[Texte à lire]:
En fait, ce ne sont pas les Chinois qui sont visés, mais plutôt une sorte de mafia sud-coréenne, voir texte ci-dessous :
En 2008, le Cambodge avait suspendu tous les mariages mixtes, toutes nationalités confondues, afin de lutter contre un nombre grandissant de réseaux organisant des mariages en 24 heures entre des Sud Coréens et des Cambodgiennes. Nombre de jeunes femmes déchantaient à leur arrivée dans le pays et l’eldorado promis virait souvent au cauchemar : privation de liberté, de passeport, violences domestiques, cadences de travail infernal ou prostitution.
L’interdiction avait été levée huit mois plus tard, à la suite d’une série de mesures contraignant les deux époux à se présenter devant les autorités cambodgiennes pour remplir les formalités.
En mars 2010, nouvelle interdiction mais cette fois-ci clairement dirigée contre la seule Corée du sud. Motif: l’arrestation d’une intermédiaire qui avait organisé 25 mariages entre des Sud Coréens et des cambodgiennes, exigeant au passage 100 dollars de commission par affaire traitée. L’interdiction avait, là encore, été levée quelques semaines plus tard.
Selon les responsables cambodgiens, les mariages avec des Sud Coréens représentent plus de 60% des mariages mixtes. Dans ces conditions, on comprend mal pourquoi ces deux nouveaux arrêtés s’appliquent à tous les étrangers.
En tout état de cause, les critères retenus -l’âge et la ressources financières- apparaissent doublement discriminatoires et peu défendables d’un point de vue juridique.
Quant à leur efficacité, c’est aussi une autre histoire.

[Relevé des données]:
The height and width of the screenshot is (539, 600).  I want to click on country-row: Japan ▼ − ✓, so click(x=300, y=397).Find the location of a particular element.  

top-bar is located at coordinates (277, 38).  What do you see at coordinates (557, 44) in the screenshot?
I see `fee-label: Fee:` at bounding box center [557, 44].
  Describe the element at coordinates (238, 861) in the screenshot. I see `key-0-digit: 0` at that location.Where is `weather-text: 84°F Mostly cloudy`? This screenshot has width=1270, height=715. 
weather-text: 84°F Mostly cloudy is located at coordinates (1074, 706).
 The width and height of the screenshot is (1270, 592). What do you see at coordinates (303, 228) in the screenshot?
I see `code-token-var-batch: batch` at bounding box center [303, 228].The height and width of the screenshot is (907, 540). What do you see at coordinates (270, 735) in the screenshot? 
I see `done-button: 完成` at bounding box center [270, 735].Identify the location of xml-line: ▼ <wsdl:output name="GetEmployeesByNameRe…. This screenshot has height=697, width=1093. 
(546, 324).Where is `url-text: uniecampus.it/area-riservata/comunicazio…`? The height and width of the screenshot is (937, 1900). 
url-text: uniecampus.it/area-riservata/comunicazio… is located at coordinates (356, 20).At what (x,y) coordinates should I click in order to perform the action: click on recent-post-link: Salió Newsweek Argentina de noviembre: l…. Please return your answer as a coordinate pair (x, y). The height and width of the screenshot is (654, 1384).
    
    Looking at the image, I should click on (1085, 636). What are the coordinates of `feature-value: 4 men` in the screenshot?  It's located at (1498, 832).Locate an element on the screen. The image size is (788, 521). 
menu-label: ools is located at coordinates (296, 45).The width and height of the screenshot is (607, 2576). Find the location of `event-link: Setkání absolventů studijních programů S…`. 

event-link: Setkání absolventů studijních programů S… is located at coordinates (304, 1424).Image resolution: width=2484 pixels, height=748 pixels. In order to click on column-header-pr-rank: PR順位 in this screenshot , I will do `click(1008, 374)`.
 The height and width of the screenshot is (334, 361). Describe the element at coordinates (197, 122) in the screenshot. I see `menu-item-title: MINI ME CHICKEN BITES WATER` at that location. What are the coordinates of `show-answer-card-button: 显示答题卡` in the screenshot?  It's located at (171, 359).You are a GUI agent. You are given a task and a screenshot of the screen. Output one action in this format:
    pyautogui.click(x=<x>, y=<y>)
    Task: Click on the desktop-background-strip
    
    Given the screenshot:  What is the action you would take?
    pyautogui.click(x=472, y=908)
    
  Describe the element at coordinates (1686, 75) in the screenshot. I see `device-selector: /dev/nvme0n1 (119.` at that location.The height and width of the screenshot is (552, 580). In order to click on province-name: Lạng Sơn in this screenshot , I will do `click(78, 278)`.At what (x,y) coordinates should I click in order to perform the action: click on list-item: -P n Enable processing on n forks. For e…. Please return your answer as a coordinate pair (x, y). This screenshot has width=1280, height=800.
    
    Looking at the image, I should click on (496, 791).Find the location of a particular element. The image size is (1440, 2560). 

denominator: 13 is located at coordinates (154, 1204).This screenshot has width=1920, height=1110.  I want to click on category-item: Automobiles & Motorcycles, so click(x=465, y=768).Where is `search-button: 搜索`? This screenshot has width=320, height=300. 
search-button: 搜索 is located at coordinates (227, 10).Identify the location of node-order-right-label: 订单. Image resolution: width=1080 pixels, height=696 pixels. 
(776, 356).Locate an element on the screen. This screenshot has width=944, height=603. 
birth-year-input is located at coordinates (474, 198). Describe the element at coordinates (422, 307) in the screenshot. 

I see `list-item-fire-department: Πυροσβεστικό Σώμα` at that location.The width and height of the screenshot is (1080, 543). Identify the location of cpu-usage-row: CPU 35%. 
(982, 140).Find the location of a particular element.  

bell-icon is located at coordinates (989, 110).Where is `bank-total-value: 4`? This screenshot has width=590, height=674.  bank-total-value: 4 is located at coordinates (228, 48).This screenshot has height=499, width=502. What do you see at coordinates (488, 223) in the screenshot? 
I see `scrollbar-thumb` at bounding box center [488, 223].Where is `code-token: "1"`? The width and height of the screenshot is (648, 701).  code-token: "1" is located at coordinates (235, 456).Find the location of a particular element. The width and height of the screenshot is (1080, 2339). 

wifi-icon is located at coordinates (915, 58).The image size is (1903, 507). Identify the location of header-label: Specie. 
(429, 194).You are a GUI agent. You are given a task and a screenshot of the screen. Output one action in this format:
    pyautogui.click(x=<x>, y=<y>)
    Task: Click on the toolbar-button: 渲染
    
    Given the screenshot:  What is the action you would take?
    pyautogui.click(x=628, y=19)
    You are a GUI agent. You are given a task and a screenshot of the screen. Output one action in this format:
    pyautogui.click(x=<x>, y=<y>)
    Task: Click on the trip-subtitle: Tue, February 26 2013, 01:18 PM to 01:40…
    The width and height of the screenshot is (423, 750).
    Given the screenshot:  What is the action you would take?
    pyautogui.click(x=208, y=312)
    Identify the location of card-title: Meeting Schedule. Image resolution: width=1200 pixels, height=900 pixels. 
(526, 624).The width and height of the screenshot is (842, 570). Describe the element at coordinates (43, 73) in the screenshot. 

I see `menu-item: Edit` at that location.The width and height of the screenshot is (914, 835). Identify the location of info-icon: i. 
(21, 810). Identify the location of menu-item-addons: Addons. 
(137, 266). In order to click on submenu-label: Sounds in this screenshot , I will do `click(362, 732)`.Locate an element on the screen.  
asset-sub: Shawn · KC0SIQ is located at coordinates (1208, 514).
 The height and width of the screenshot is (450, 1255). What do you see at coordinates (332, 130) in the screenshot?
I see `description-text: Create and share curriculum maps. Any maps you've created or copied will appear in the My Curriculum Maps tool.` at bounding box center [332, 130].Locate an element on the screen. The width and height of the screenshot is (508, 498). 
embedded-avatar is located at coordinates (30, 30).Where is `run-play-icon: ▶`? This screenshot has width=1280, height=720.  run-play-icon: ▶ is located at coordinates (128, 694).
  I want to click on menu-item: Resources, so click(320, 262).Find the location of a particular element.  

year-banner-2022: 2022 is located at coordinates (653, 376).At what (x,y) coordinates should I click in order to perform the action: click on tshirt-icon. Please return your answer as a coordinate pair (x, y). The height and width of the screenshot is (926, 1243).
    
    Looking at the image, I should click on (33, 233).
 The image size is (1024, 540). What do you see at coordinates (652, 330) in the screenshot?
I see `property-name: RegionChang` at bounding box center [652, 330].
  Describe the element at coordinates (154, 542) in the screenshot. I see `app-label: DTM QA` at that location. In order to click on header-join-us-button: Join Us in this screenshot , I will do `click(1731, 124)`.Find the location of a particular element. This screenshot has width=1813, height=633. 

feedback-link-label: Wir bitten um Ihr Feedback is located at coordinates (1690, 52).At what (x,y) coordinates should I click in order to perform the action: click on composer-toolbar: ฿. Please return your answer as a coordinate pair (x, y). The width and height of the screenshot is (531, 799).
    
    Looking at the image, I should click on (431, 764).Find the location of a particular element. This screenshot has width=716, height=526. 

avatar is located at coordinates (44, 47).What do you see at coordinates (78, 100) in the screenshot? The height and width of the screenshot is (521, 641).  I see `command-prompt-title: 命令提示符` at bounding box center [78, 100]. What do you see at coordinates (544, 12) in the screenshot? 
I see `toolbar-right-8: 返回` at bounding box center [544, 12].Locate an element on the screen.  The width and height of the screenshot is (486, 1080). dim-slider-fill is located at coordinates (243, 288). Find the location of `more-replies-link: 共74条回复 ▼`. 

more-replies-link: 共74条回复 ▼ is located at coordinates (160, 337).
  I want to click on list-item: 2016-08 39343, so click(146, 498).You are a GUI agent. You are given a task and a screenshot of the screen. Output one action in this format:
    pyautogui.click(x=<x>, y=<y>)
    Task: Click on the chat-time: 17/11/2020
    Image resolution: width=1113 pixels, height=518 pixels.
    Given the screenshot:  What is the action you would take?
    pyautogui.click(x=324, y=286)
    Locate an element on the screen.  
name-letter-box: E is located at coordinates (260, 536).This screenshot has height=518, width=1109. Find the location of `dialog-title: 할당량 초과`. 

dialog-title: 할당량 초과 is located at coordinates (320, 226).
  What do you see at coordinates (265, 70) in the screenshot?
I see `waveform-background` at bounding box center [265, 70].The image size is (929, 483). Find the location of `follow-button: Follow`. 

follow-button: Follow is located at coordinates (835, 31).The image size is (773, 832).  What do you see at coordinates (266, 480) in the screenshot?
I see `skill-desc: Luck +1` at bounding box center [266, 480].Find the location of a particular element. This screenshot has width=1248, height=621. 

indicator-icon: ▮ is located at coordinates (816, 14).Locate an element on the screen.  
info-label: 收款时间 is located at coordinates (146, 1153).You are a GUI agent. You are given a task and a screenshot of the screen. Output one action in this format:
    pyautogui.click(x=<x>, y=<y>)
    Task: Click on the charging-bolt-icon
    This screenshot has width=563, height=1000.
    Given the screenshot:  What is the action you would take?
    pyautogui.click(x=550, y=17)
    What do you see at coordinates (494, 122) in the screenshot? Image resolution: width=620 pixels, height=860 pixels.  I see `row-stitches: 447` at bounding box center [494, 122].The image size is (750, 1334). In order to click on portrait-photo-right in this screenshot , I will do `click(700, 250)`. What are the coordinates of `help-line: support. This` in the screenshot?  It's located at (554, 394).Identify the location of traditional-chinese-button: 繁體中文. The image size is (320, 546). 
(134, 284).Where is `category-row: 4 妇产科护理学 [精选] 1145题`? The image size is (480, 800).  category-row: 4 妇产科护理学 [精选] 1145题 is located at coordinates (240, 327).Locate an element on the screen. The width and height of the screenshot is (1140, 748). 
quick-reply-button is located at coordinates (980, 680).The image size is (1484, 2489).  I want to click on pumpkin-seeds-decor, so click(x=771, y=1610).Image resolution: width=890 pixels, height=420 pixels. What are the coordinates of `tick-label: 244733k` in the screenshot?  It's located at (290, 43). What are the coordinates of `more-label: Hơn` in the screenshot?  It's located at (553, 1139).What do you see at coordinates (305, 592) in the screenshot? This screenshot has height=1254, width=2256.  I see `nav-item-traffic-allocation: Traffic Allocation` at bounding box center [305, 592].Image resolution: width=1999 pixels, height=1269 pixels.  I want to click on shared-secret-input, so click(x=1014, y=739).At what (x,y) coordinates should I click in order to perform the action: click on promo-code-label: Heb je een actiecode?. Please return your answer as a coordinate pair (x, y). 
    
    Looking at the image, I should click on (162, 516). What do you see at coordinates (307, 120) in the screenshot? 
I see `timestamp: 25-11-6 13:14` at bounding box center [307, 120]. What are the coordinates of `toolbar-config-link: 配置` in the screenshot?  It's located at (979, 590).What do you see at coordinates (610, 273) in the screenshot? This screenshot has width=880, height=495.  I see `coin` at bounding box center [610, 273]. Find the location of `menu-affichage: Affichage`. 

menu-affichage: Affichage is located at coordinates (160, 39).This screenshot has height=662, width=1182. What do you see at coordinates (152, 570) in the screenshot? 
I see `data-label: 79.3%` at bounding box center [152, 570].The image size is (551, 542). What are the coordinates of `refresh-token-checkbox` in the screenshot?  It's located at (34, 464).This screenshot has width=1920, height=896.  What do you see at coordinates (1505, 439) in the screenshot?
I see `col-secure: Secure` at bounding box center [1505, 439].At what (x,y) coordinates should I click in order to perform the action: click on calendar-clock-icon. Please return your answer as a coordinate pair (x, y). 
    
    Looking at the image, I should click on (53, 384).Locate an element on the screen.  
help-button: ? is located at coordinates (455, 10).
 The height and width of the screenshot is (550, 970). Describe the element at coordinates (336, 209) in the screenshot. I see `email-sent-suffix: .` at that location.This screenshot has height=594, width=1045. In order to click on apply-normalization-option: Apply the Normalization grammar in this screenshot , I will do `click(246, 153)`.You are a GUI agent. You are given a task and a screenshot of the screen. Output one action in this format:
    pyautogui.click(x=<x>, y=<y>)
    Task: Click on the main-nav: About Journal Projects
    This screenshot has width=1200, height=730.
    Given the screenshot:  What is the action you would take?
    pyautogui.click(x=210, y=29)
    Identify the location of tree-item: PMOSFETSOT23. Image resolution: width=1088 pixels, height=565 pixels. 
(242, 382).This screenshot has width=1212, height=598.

[Consigne]: Recopiez le passage du texte sur les mariages mixtes au Cambodge compris entre « En mars 2010, nouvelle » et « de vue juridique. », bornes incluses, en y remplaçant « arrêtés » par « décrets ». Les enregistrements forment un matériau à part, indépendant du texte.

[Réponse]:
En mars 2010, nouvelle interdiction mais cette fois-ci clairement dirigée contre la seule Corée du sud. Motif: l’arrestation d’une intermédiaire qui avait organisé 25 mariages entre des Sud Coréens et des cambodgiennes, exigeant au passage 100 dollars de commission par affaire traitée. L’interdiction avait, là encore, été levée quelques semaines plus tard.
Selon les responsables cambodgiens, les mariages avec des Sud Coréens représentent plus de 60% des mariages mixtes. Dans ces conditions, on comprend mal pourquoi ces deux nouveaux décrets s’appliquent à tous les étrangers.
En tout état de cause, les critères retenus -l’âge et la ressources financières- apparaissent doublement discriminatoires et peu défendables d’un point de vue juridique.